Sunday, August 18, 2013

Essay #2: Montaigne and Austen


Montaigne/ Austen Essay

What goes on inside is just too fast and huge and all interconnected for words to do more than barely sketch the outlines of at most one tiny little part of it at any given instant.” This was David Foster Wallace’s way of saying that our brain is a wondrous machine, electronic impulses through the various axons and dendrites connect in a massive web, mapping the human experience through chemicals and the movement of electrons.   This huge web of cells causes us to associate things with one another, due to similarities in experiences, and repeated exposure to things.  This association and inter connection, as the above quote says, is to huge for us to explain with our language, or even to ourselves.  Many people have attempted to outline this phenomena, as to explain themselves, and how they work, to themselves.  One such man was Michael de Montaigne, in his book “Essais,” or attempts, attempts at mapping his brain.

When Michael set about writing his essays, he did not care about becoming a great writer, he just wanted to explain his brain.  By writing what came to his mind, when he effectively made this “sketch” of his brains, that Wallace so described.  Montaigne’s essays were not scripted of carefully revised like one that would be written for academic purposes, but more like a videotape of his thoughts.  In this way, we can see everything that he is thinking about, and see how somebody else’s mind works.  In many of his essays, he shows how the brain is not focused on one topic, but a dynamic system.  He maps how his thoughts can start at one view he has, and rapidly go through his experiences, each one pertaining to its predecessor, and eventually ending up very different from the original, much like the game “Six Degrees of  Kevin Bacon.”  This method of writing also gives readers a tour through Montaigne’s emotions.

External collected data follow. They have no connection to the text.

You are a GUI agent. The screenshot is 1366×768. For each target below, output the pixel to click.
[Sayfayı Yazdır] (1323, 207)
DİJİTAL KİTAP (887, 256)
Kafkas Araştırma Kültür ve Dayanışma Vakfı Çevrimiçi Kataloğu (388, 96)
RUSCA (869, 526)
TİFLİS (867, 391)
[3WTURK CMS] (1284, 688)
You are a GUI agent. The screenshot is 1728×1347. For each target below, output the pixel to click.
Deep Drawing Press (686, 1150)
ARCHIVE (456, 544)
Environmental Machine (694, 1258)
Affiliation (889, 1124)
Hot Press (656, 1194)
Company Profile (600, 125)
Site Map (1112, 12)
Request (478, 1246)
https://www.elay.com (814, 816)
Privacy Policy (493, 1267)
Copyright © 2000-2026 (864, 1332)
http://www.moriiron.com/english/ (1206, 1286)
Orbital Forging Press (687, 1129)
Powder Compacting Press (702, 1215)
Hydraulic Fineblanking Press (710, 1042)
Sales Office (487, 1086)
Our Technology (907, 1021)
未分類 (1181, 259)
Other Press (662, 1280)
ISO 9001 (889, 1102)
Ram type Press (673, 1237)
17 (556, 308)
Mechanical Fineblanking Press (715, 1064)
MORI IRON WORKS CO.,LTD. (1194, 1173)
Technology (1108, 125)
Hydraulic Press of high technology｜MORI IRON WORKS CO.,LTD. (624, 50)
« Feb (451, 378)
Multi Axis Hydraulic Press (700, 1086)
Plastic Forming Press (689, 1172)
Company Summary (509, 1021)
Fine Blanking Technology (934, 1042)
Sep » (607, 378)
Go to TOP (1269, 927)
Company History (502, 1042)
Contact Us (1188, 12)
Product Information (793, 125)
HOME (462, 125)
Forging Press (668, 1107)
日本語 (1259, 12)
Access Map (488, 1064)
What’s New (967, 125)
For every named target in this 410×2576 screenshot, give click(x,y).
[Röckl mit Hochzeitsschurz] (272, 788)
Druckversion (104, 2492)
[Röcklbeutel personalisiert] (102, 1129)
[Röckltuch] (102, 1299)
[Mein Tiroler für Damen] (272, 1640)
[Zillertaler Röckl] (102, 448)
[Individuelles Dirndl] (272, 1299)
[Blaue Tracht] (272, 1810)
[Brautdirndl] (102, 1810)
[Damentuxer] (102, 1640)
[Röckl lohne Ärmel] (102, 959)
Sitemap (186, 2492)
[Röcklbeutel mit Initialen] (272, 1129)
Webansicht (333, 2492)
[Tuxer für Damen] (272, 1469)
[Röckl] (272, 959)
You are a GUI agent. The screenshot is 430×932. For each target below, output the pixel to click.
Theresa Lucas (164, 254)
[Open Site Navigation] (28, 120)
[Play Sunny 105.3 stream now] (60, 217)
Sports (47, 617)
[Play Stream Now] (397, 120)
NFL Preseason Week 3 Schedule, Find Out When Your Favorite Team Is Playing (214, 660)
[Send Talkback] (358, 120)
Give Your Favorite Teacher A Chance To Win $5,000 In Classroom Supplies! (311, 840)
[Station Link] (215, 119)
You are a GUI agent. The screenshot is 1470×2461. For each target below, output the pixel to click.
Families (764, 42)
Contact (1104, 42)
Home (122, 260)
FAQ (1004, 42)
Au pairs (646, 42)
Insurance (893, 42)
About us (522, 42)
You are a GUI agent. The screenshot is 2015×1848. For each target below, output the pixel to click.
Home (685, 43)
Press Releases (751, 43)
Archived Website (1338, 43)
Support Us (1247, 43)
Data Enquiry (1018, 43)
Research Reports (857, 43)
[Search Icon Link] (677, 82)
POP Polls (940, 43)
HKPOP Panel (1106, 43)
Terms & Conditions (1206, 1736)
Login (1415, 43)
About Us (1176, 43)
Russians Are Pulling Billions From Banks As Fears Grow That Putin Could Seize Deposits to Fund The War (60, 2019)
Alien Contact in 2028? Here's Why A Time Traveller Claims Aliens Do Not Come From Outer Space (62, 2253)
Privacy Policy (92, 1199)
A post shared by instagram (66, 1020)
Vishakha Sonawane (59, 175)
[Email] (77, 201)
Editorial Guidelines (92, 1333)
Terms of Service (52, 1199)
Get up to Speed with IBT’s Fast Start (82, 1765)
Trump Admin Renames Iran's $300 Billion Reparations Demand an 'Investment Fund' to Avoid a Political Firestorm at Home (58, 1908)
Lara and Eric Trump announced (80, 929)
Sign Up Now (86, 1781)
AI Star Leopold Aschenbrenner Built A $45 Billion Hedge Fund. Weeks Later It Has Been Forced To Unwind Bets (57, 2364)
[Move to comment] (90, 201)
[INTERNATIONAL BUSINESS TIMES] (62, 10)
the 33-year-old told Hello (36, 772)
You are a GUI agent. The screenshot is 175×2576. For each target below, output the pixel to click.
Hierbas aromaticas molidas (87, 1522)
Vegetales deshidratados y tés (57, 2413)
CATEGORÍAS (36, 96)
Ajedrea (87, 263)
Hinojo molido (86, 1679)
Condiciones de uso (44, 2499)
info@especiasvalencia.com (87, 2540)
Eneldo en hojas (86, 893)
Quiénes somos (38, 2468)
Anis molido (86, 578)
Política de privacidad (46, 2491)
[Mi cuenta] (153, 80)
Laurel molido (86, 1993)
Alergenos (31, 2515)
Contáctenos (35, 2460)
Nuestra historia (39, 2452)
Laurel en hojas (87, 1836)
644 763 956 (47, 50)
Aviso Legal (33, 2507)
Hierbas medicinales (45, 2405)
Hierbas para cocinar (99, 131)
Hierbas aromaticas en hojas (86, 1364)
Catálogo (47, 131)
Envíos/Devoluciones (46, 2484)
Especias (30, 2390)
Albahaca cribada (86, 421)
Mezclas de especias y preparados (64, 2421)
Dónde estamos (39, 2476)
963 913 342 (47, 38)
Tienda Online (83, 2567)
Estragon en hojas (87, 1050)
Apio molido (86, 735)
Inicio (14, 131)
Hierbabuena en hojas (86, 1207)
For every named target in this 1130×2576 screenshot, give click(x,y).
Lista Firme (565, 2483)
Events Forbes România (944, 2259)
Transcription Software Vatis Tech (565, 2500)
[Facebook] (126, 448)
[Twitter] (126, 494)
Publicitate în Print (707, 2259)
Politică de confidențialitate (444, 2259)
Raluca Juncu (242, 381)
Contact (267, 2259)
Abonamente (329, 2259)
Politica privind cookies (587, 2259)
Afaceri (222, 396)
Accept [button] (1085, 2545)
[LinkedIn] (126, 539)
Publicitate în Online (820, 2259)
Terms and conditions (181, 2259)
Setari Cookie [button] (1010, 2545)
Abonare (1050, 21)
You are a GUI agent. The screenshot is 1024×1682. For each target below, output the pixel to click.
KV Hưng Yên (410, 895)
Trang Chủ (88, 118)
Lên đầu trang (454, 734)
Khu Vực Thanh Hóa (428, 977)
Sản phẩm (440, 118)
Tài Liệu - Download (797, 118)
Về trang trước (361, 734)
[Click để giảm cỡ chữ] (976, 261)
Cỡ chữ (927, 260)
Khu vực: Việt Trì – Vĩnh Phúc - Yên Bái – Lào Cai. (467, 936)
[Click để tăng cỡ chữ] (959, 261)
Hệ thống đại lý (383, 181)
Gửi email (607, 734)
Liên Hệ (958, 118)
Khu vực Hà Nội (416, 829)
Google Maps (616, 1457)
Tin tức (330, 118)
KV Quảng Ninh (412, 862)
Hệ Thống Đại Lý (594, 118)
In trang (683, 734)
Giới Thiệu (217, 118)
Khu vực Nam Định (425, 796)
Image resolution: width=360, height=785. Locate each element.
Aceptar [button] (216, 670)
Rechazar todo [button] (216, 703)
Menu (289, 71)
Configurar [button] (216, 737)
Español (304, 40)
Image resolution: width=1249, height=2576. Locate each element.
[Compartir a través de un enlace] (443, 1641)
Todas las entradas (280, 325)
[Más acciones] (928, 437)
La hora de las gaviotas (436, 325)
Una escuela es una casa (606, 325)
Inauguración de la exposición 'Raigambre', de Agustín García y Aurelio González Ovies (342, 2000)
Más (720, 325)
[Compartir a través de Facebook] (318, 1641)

Montaigne’s writing journey through his mind and emotions is much like Jane Austen’s Pride and Prejudice, as both works are attempts to put on paper the lives of their authors.  In Austen’s case, the character of Elizabeth Bennet is Austen’s attempt to explain how she would act.  Everything Lizzie does is a reflection on herself, and how she would act in these situations.  Like Montaigne, she is holding a study of herself through her writing, to see how she works.  The author’s books were just as much for themselves as for the reader, and they took their writing seriously.

Essays and Pride and Prejudice are also very different.  Montaigne had a very dry, and arguably more efficient, approach toward his goal of self discovery.  While writing, he just wrote what came to mind, giving a convoluted web of thoughts on a paper, much like the workings of the brain.  Austen on the other hand had a much more interesting, and deeper, approach.  Instead of just thinking about things and writing what she though, she decided to put herself into different situations, so that she could better understand how situations would cause her to react.  Austen’s method may be a better way to understand yourself, because what are thoughts if you do not know how you would react.  After reading both works, I feel that I know Austen much better, as I have seen her in many different scenarios.  On the other hand, I know how Michael de Montaigne is wired, possibly letting me make inferences on what he will think about.